Mogk married Margarete Scheer; they had three sons. His son Helmut Mogk became head of the University of Leipzig library.

==Memberships and honours==
Mogk was a member of the Royal Danish Society of Antiquaries, the Finno-Ugrian Society, the Saxonian Academy of Sciences and the Association for Saxon Folklore, whose Publications he edited from 1897 on. He also belonged to the Leoniden, an association of artists and intellectuals in Leipzig founded in 1909.

In 1924 he was honoured with a festschrift.

==Publications and views==
For the reference series Pauls Grundriß der germanischen Philologie, Mogk wrote both the survey of Old Norse literature (Norwegisch-isländische Literatur, 1889) and that of Norse mythology (Mythologie, 1891). The latter was replaced in 1935-37 by Jan de Vries' Altgermanische Religionsgeschichte. He also edited a three-volume collection called Altnordische Textbibliothek and was one of the editors of the Altnordische Sagabibliothek collection of the Icelandic sagas that began publication in 1891.

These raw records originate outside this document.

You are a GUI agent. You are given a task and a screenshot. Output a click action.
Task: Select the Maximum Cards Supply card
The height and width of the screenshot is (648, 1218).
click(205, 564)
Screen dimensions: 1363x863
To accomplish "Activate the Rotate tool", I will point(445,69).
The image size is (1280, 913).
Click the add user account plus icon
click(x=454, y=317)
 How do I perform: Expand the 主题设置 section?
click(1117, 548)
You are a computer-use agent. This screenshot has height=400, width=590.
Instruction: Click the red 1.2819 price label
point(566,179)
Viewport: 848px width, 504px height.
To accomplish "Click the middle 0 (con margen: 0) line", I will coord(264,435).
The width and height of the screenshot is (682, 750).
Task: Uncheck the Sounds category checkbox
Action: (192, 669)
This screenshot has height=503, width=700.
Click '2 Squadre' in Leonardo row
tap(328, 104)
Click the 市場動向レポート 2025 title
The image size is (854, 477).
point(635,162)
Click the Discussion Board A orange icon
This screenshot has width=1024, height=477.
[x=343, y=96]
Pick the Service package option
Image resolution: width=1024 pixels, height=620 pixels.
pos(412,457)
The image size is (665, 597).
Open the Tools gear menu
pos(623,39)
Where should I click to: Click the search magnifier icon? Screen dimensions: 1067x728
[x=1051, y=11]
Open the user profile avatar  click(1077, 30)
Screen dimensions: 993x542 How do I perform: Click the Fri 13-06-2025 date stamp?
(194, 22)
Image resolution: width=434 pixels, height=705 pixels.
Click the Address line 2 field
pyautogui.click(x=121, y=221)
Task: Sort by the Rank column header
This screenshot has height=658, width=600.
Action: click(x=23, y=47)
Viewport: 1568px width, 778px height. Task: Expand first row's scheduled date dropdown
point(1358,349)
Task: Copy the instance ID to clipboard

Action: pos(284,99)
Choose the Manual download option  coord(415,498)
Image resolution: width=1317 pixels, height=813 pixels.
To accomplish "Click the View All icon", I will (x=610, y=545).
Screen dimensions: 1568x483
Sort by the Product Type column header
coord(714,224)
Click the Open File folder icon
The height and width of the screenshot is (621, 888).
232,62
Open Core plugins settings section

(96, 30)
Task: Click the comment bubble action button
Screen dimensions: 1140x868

Mogk focussed on the Old Norse texts as literature, and in a number of publications argued that Snorri Sturluson was a mythographer, who composed stories of the Germanic gods to explain poetic allusions rather than reporting pre-existing myths. For example, he argued that in the passage in the Eddic poem "Völuspá" usually taken as referring to the Æsir–Vanir War, the Vanir were initially within the stronghold with the Æsir and that after the wall was breached, they fought against not the Æsir but the gods' common enemy, the giants; he interpreted Gullveig as a giantess, not one of the Vanir. Georges Dumézil argued forcefully against Mogk's viewpoint, accusing him of character assassination and a "war" and "sterilisation" of the traditional sources in the field. Mogk's view on Snorri can be seen as the culmination of the evolutionary view that stages of development can be discerned in Old Norse religion, and that some of the gods, such as Thor and Odin, were later developments than agricultural deities such as Freyr.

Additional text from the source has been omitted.